Esercizio scritto 1:
Trascrivi senza modifiche le righe dei record, cominciando dalla riga che contiene "You are a GUI" e proseguendo fino alla riga che contiene "Task: Click the W gender icon for codex 2479", entrambe incluse. Lascia fuori dalla risposta le immagini.

L’idea iniziale di questa istituzione è che i bambini con sofferenze psichiche non sono dei disabili ai quali manca qualcosa per essere come gli altri. Al contrario, al Courtil, ogni bambino viene considerato dagli operatori sociali della struttura prima di tutto come un enigma, un soggetto che possiede una struttura mentale singolare, cioè una maniera originale di percepire se stesso, di pensare il mondo e di rapportarsi all’altro. Gli operatori, abbandonando ogni pregiudizio e ogni sapere prestabilito, cercano di capire la peculiarità di ogni bambino per poter aiutare ciascuno di loro a inventare la propria soluzione, quella che potrà permettergli di trovare il suo posto nel mondo e viverci serenamente.
In questo modo, ho incontrato quindi una maniera straordinaria di pensare e di vivere con la follia e un’istituzione che mette al centro del suo lavoro l’individuo e la sua peculiarità.
Più in generale, ho riscontrato un modo di accostarsi all’altro che mi ha intimamente toccato e che, lo spero, attraversa il film da cima a fondo: qualunque sia l’altro, esso deve prima di tutto essere visto come un mistero senza eguali.»

LE RIPRESE
«Nonostante i sopralluoghi durati quasi un anno, quello che vi avevo visto, le storie sui bambini che mi avevano raccontato; nel momento in cui ho cominciato le riprese, non avevo fatto molti passi avanti sui possibili « scenari ». Tutto sarebbe stato inevitabilmente diverso. In un luogo come le Courtil, dove ad essere al centro dell’attenzione sono l’individuo e le sue invenzioni, le storie di ogni bambino sono imprevedibili. Per di più, l’importanza degli avvenimenti si coglie, si valuta bene dopo che questi si sono verificati, nell’ottica dell’evoluzione del bambino, cioè « a posteriori » .

Record forniti:
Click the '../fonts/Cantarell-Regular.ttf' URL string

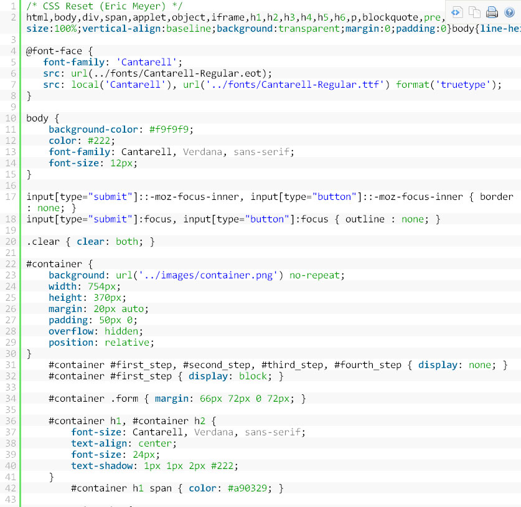pos(294,85)
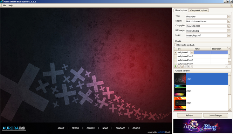Confirm playlist edit with checkmark icon

185,66
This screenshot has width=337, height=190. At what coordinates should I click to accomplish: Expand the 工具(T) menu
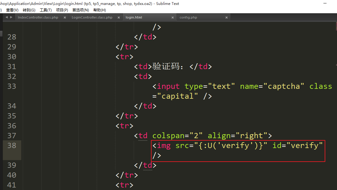pos(46,10)
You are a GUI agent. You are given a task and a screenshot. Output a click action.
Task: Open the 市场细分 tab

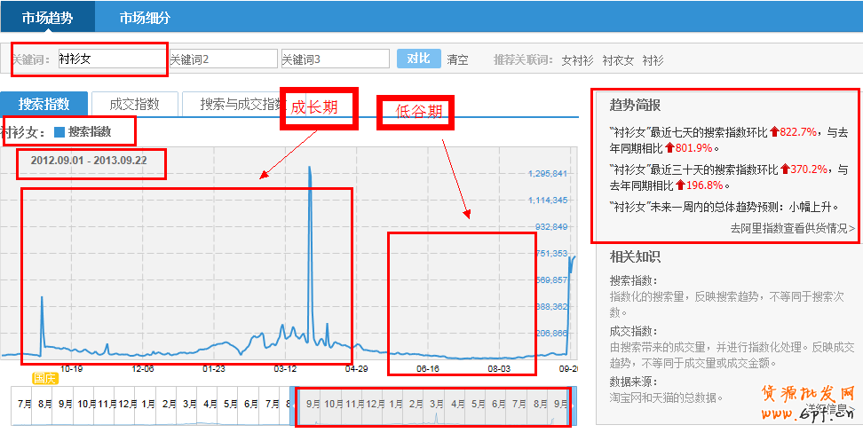point(145,18)
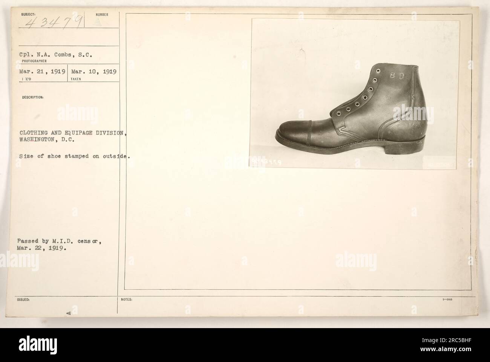Click the 8 D size stamp on shoe
Image resolution: width=490 pixels, height=362 pixels.
click(x=397, y=75)
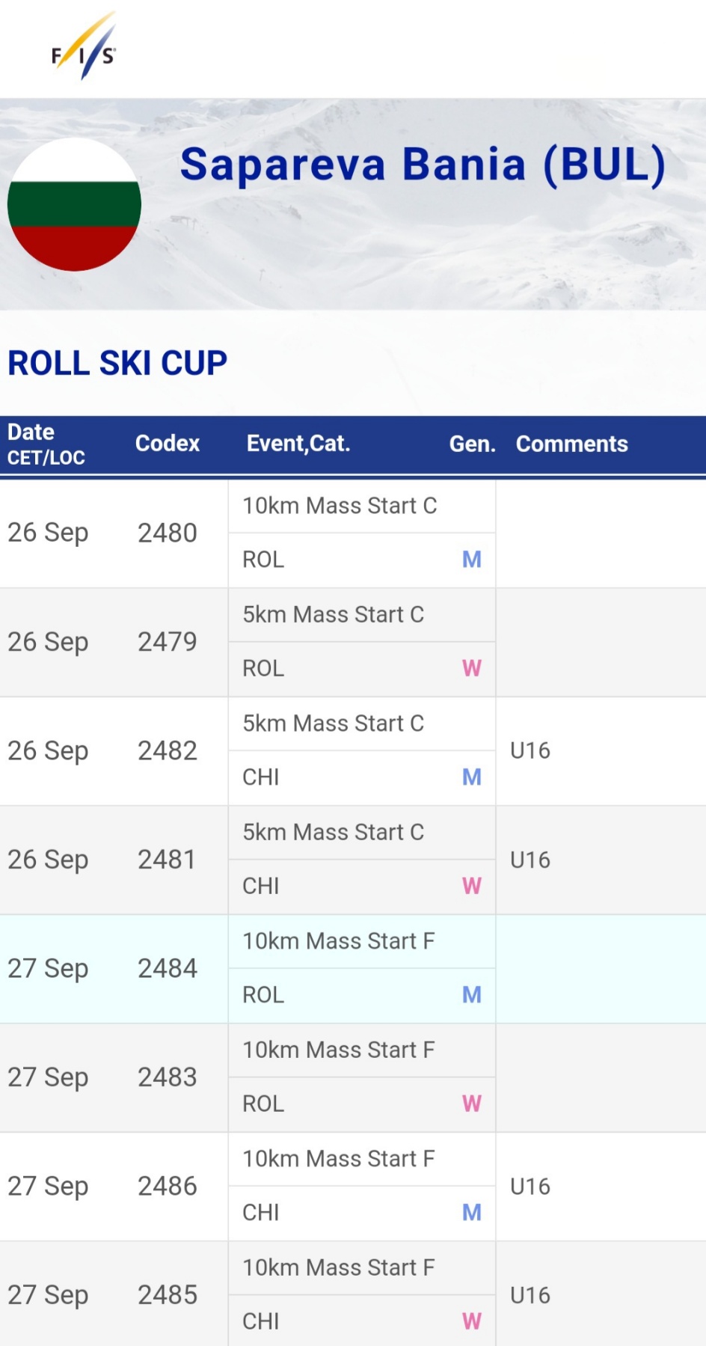Image resolution: width=706 pixels, height=1346 pixels.
Task: Click the W gender icon for codex 2479
Action: (472, 668)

Esercizio scritto 2:
Stabilisci se ciascuna affermazione concorda con l'estratto sul Courtil, rispondendo sì o no e citando alla lettera le parole decisive dell'estratto.
(a) Al Courtil i bambini con sofferenze psichiche sono considerati disabili ai quali manca qualcosa per essere come gli altri.
(b) I sopralluoghi sono durati quasi un anno.
(c) L'importanza degli avvenimenti si coglie bene prima che questi si verifichino.

Risposta completa 1:
You are a GUI agent. You are given a task and a screenshot. Output a click action.
Task: Open the 市场细分 tab

point(145,18)
Click the 8 D size stamp on shoe
Image resolution: width=490 pixels, height=362 pixels.
click(x=397, y=75)
Image resolution: width=706 pixels, height=1346 pixels.
Task: Click the W gender icon for codex 2479

Risposta completa 2:
(a) No: "i bambini con sofferenze psichiche non sono dei disabili ai quali manca qualcosa per essere come gli altri".
(b) Sì: "Nonostante i sopralluoghi durati quasi un anno".
(c) No: "l’importanza degli avvenimenti si coglie, si valuta bene dopo che questi si sono verificati".